携した新世代の「口の健康増進」を実現する「ソーシャル・スマートデンタルホスピタル(S2DH)」構想の取り組みを開始する。

 現在、超高齢化社会の進展とともに、生涯にわたり口腔機能維持による生活の質(Quality of Life)の向上の必要性や、地域包括ケアの重要性が注目されている。日本では、「かかりつけ医」制度を基点とする地域の医療・保険・福祉機関や専門病院との連携などに取り組んでいるが、医療情報まで含めた包括的な連携は、特に歯科医学分野では、これまで十分な枠組みがなかった。

 そこで、大阪大学は、病院データ、医者の知見などの情報について、最新のICT技術を活用したAIによる高度な情報データ分析と、その共有まで包含した新世代の「口の健康増進」を実現するS2DH構想という新たな枠組みを設置。NECのスーパーコンピューティング技術を基盤と、大阪大学で開発されたAI技術による地域包括的な口腔保健情報サービスの実現を目指す。

 この構想では、歯学部附属病院の診療現場で安全かつ効果的な治療方法をデータに基づいたAI分析によって戦略的に導き出し、患者に治療の選択肢を提供。また、サイバーメディアセンターでは、これまで歯学部附属病院で蓄積してきた歯科医療のノウハウを地域に活かすICTサービスプロバイダとしての役割を担う。これにより、大阪大学全体として、より患者の嗜好に合致した包括的な治療方法を提案し、家庭でも可能な異常の早期発見など、日常的な口腔健康維持に貢献することを目指す。

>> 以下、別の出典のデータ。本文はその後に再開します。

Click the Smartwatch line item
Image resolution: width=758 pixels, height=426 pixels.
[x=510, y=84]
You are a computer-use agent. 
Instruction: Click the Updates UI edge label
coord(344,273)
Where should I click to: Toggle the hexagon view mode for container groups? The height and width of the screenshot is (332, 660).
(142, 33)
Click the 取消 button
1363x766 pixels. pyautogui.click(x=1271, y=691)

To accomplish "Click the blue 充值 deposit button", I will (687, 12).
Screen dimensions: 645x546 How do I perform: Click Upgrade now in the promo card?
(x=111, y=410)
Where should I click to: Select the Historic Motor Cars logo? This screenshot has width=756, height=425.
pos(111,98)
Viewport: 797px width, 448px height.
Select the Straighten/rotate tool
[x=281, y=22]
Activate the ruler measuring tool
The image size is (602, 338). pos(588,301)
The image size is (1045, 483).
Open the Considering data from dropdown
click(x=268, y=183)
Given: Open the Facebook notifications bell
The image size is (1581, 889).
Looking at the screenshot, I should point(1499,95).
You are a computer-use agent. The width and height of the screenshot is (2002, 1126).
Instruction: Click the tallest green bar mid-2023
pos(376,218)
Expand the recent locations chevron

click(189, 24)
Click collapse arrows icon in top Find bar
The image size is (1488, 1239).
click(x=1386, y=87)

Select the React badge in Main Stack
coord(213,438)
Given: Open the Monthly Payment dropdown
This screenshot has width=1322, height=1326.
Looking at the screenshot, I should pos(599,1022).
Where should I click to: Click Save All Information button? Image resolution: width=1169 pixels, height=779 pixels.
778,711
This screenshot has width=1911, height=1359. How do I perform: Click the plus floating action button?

 すでに三者は具体的な取り組みを始めている。歯学部附属病院では、矯正歯科用、舌粘膜病変、歯の喪失の3領域でのAI活用を、サイバーメディアセンターでは、病院のデータを計算機センターで高速処理するためのセキュア・ステージングの研究開発をNECとともに進めている。これらを基に、2018年度から歯周病AIと一般歯科AIの構築を中心とする実証実験を開始する予定。